Uno studio pubblicato di recente su Nature e uno pubblicato su Science rivelano nuove proprietà del grafene, materiale dalle mille sorprese.

Il team guidato da Andre Geim, scienziato che studia i materiali presso l’Università di Manchester, nel Regno Unito, e che ha vinto il premio Nobel nel 2010 proprio per i suoi esperimenti sul grafene, ha dimostrato la capacità dei protoni (ioni idrogeno con carica positiva) di passare attraverso le membrane dello spessore di un atomo di questo materiale, facendo intuire la capacità di poter estrarre l’idrogeno dall’aria come se si usasse un setaccio, ma anche la possibilità di migliorare le celle a combustibile che ottengono energia dalla rottura dell’idrogeno in protoni ed elettroni, producendo come scarto solamente acqua.

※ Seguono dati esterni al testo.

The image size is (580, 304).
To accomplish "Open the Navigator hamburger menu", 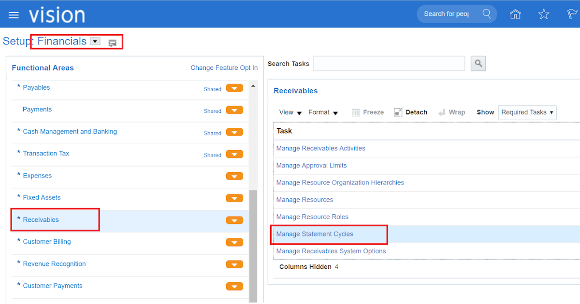I will (13, 14).
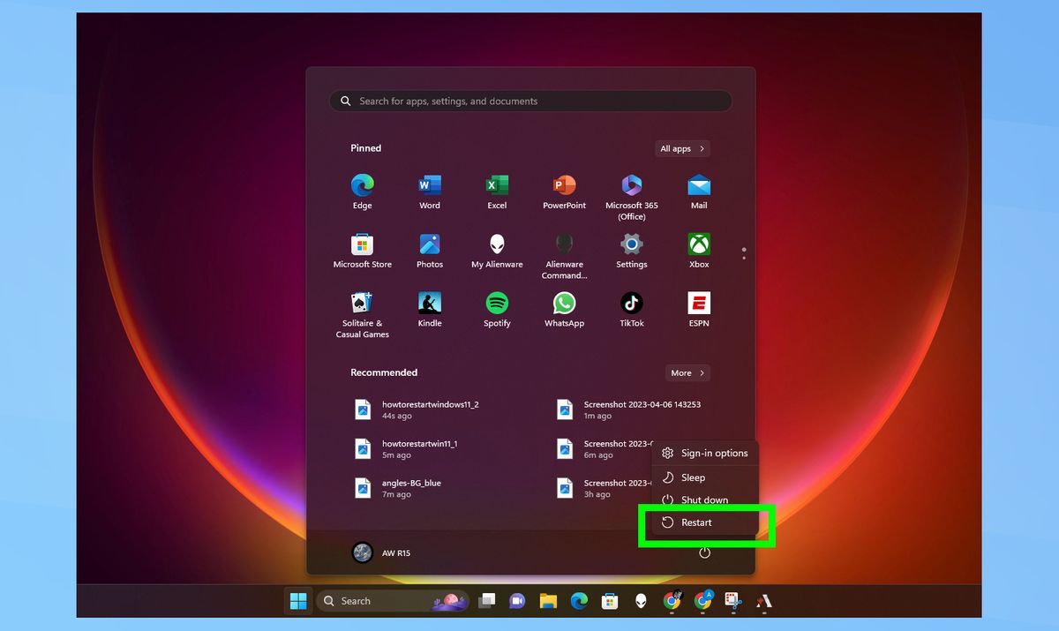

Le prestazioni andrebbero quindi a migliorare quelle di materiali come il nafion, che viene utilizzato in strati dello spessore dell’ordine delle decine di micrometri, che riducono la potenza della cella e che non riescono comunque ad evitare le perdite di idrogeno. Mentre andrebbe ad eguagliare l’efficienza dei fogli sottili di nitruro di boro, strutturati a “nido d’ape” come il grafene.

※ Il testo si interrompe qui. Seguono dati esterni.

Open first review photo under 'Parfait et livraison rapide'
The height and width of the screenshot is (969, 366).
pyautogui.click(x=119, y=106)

Non è tutto: lo studio uscito su Science si focalizza sulle proprietà di durezza di questo innovativo materiale. Hwang Jae-Lee, Phillip E. Loya, Jun Lou ed Edwin L. Thomas, del Department of Materials Science and NanoEngineering, della Rice University a Houston e del Department of Mechanical and Industrial Engineering, della University of Massachusetts di Amherst (Stati Uniti), hanno realizzato test balistici miniaturizzati, per studiare il comportamento del grafene in condizioni dinamiche estreme.

Piccole sfere di silice sono state sparate contro spessori di grafene dai 10 ai 100 nanometri ed è stata misurata la capacità di disperdere l’energia dell’impatto prima di arrivare alla frantumazione, una capacità elevata che arriva ad essere doppia rispetto a quella dimostrata dal kevlar e 10 volte superiore a quella dell’acciaio.